Progress Isn't Always Linear: The most important code written for a feature is often the code that never mentions the feature at all, as foundational components enable the capability indirectly.
Community Contributions Face Unique Challenges: Outside contributors face friction from build environment differences, conflicts with moving targets, and the cognitive load of complex async codebases.
Problem Recognition Evolves: What began as "it's hard" evolved into a precise understanding of distributed termination detection, channel cycles, and backpressure management—concepts with established names and solutions in distributed systems.

Conclusion

Did the team fail? After five years and four attempts, it's tempting to say yes. But writing out the full story changes that perspective. Every attempt hit fundamental challenges in concurrent system design that transcend any specific implementation or language.

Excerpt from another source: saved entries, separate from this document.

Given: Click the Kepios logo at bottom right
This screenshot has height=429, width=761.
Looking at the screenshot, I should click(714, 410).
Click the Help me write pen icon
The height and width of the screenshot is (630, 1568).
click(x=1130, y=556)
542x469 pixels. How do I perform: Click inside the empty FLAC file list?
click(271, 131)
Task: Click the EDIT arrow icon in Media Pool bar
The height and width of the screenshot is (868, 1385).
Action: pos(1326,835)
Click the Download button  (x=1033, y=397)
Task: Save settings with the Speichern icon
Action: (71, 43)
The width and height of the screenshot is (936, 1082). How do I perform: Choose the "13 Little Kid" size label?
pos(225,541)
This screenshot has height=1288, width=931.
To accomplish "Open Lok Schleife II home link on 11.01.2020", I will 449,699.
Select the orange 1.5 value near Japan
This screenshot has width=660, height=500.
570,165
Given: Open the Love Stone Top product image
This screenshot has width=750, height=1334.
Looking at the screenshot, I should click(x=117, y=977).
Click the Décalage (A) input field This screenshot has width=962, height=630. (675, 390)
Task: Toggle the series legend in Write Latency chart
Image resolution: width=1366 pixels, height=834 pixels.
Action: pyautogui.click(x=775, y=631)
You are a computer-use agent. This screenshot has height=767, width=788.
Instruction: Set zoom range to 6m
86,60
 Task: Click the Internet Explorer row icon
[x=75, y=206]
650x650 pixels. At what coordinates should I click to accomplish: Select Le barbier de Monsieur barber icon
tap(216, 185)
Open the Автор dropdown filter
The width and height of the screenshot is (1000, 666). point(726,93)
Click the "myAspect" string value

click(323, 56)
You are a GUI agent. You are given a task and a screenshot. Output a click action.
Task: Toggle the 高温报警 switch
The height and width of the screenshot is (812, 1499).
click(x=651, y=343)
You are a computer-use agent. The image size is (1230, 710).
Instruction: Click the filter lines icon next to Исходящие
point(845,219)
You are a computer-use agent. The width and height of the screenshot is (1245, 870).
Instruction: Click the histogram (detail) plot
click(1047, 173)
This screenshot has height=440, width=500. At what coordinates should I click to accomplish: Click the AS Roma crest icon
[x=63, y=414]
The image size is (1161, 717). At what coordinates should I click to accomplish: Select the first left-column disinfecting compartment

The real story is one of progress through architectural evolution. The components that finally make recursion possible—WaitGroup, HostPool, unified request handling—were developed to solve other problems entirely. This is a common pattern in software development: the most important enablers of future features are often built without those features in mind.

As the author reflects:

Sometimes the most important code you write for a feature is the code that never mentions the feature at all. So no, I don't think we failed. We made progress by stumbling into the right direction.

The journey to recursion in lychee demonstrates that even seemingly simple features can touch the deepest complexities of system design. It serves as a reminder that some problems require not just implementation effort, but conceptual evolution—understanding the problem space well enough to recognize when the foundations are ready to support what once seemed impossible.